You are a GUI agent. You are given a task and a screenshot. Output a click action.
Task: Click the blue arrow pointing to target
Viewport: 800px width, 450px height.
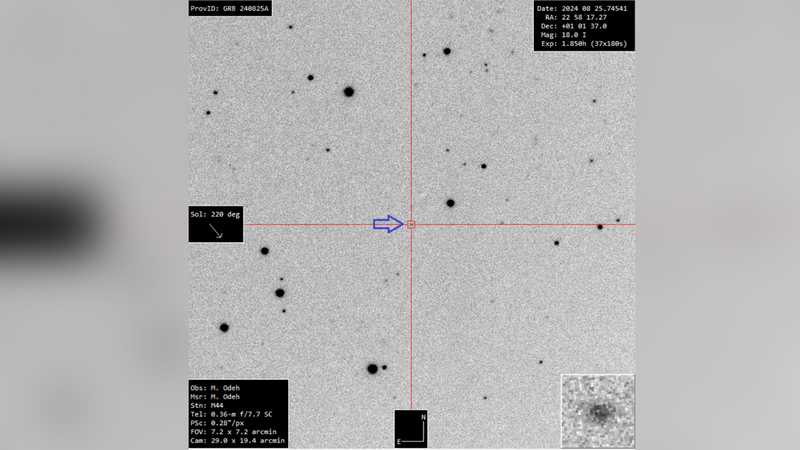[388, 225]
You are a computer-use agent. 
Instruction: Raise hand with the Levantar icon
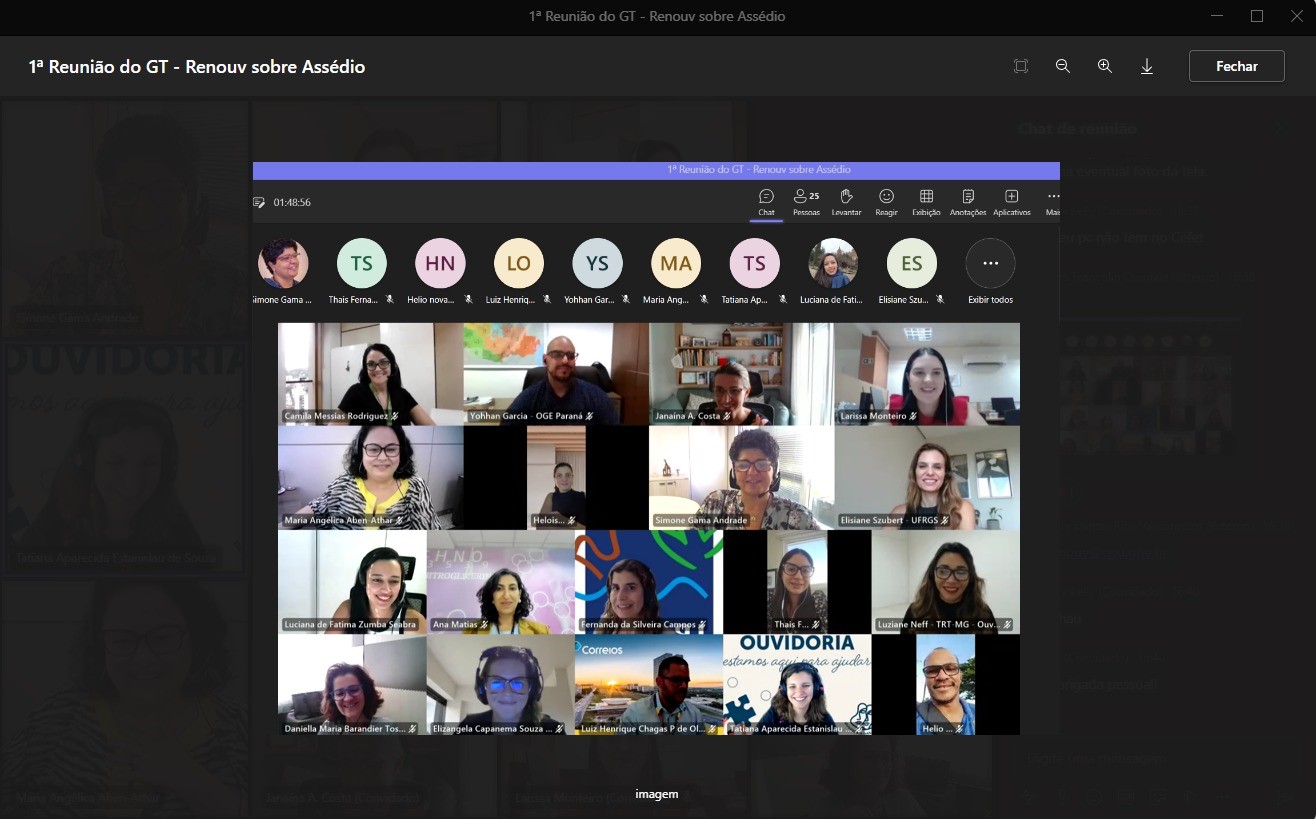click(x=846, y=201)
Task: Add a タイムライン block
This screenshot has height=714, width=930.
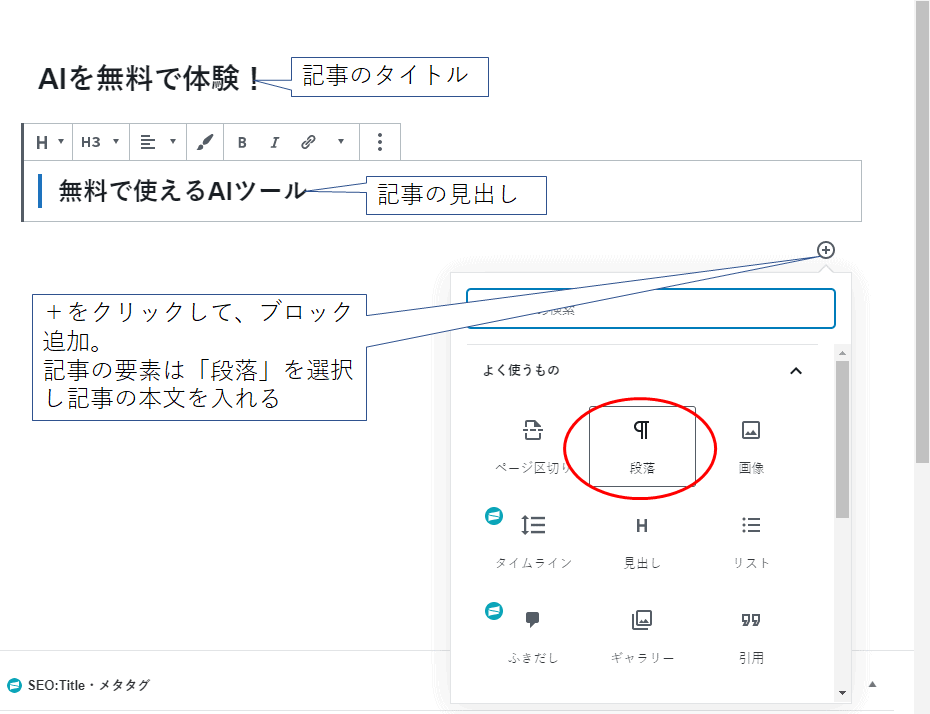Action: (533, 539)
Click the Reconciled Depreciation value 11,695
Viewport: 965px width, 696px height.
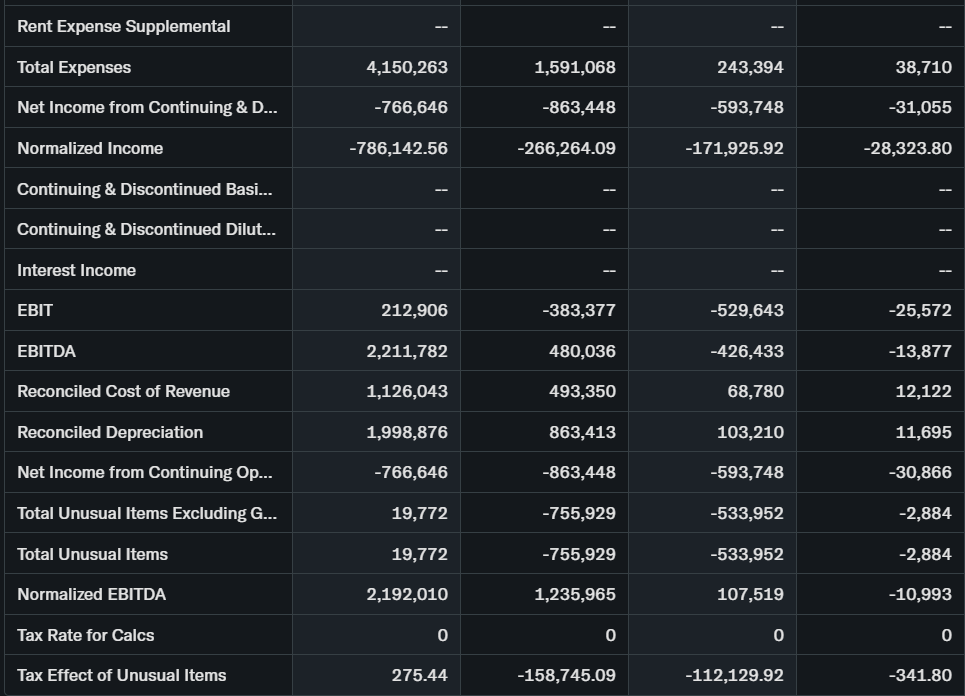[923, 432]
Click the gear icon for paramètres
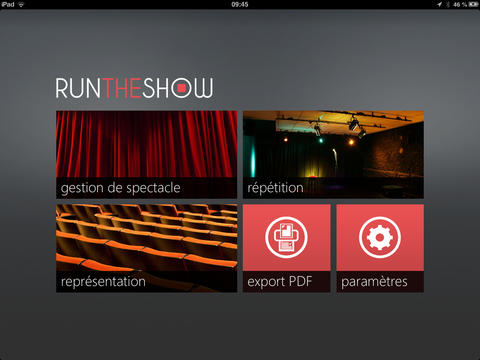 pos(380,237)
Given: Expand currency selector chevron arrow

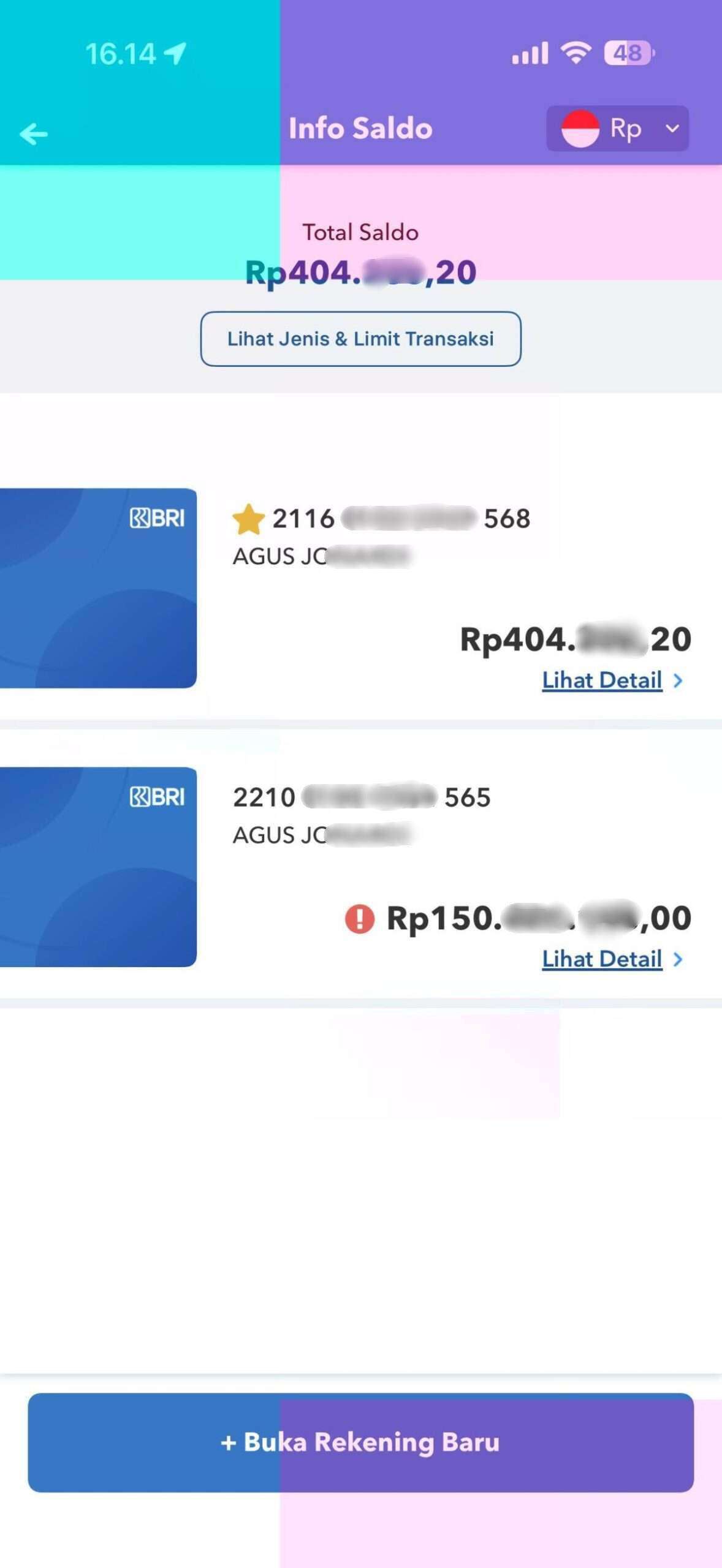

━━━━━━━━━━━━━━━━━━━━━━━━━━━━━━

- Description of the task
Show the lines above with "arrow".

- Answer space
Task: Click the blue arrow pointing to target
Given: Expand currency selector chevron arrow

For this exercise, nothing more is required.